# Thread: Elapsed Time (2000 SP-3)

1. ## Elapsed Time (2000 SP-3)

This is in regard to Excel 2000 9.0.6926 SP-3 under Win 98 SE-2.

My question relates to genealogical data. I cannot always calculate the elapsed time between two dates.

Perhaps this is a result of how Excel interprets dates and an arbitrary starting with 1900?

I find I can subtract 20th C dates from 20th or 21st C dates and Excel yields the elapsed time in date format as mos/day/years.

The same subtraction fails to work if I use 19th C dates.

I've read that Excel uses a string of numbers to represent the date. Is this true only for the current and previous century?

If I want to calculate the difference between March 5th, 1872 (3/5/1872) and April 18th, 1962 (5/18/62) should I increment the years in both cases by 100. It looks as though this would be a manual entry situation if the pre-1900 dates are coded differently than the post-1900 dates.

If I need to go to manual entry, perhaps the easiest way out is to copy selected columns from Excel to Word, search and replace / with ^t, and then copy and paste back into separate columns in Excel where the differences could be easily computed.

Is there an easier way?

Thanks!

2. ## Re: Elapsed Time (2000 SP-3)

Depending on a setting in the Calculate tab of Tools | Options, the Excel date system starts either at 1/1/1900 or 1/1/1904.
Dates before that are not recognized and will be interpreted as text.

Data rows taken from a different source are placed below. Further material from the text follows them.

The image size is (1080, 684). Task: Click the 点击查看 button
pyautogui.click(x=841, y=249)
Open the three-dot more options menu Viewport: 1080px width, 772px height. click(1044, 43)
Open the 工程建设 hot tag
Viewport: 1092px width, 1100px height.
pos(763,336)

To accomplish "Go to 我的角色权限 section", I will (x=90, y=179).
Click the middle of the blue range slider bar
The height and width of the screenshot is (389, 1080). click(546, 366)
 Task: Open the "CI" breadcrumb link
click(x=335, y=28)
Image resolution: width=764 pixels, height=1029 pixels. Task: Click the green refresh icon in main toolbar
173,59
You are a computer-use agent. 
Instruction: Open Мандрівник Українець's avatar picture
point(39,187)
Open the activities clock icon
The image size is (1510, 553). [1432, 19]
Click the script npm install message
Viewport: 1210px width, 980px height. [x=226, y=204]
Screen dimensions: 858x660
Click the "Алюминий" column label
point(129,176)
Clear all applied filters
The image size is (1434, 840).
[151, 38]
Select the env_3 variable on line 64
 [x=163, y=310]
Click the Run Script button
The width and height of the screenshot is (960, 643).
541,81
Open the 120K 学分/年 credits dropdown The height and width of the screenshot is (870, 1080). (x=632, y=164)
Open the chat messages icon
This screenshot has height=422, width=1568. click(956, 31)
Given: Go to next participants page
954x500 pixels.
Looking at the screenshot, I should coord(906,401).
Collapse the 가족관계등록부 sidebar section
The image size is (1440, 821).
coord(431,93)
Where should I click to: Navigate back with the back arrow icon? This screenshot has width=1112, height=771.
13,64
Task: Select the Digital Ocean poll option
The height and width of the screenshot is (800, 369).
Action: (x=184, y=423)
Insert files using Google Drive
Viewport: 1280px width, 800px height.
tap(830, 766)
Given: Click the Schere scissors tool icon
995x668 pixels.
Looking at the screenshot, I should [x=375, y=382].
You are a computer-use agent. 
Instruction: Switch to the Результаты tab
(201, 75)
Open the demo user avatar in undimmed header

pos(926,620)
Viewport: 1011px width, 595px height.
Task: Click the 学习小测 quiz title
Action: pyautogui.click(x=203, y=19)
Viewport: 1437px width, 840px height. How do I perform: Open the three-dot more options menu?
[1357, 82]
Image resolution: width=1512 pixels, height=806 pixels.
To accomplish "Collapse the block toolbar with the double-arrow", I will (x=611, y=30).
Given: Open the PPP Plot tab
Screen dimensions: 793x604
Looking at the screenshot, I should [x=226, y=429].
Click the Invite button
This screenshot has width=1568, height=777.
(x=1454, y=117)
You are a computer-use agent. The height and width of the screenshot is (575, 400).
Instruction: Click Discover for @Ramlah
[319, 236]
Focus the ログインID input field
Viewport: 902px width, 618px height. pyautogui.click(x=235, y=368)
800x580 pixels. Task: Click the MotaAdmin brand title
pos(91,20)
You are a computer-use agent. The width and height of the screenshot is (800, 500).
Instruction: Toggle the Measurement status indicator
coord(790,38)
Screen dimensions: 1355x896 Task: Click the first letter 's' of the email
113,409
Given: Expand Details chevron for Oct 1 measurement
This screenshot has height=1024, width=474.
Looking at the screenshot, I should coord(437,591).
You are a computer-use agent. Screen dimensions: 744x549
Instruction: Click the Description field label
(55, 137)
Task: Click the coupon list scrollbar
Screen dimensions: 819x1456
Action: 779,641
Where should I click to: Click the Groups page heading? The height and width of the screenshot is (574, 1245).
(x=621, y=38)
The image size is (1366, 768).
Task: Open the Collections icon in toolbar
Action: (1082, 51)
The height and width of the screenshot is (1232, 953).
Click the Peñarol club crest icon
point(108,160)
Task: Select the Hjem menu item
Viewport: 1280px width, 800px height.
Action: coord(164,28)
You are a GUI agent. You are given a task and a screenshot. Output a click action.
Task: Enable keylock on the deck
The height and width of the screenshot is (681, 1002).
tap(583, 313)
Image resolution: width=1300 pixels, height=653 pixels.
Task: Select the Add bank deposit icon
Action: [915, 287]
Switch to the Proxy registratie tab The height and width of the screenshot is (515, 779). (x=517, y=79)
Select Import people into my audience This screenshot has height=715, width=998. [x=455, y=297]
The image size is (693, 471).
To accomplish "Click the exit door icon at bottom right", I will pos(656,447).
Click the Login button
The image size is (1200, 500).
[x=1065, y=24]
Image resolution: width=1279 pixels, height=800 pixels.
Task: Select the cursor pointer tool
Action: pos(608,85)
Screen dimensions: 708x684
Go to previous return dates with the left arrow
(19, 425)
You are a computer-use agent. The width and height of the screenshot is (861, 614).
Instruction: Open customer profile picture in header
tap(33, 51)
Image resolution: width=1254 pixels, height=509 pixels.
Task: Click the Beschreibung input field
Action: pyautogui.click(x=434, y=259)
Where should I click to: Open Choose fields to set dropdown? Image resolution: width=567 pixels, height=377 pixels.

You could create the following user-defined function:

Function Dd(Date1, Date2, Fmt As String)
If Not IsDate(Date1) Or Not IsDate(Date2) Then
Dd = CVErr(1)
Else
Dd = DateDiff(Fmt, CDate(Date1), CDate(Date2))
End If
End Function

This will work with dates from 1/1/100 to 12/31/9999, whether they are seen by Excel as text or as dates. Fmt is a quoted string representing the kind of elapsed time you want: "d" for days, "m" for months, and "yyyy" for years.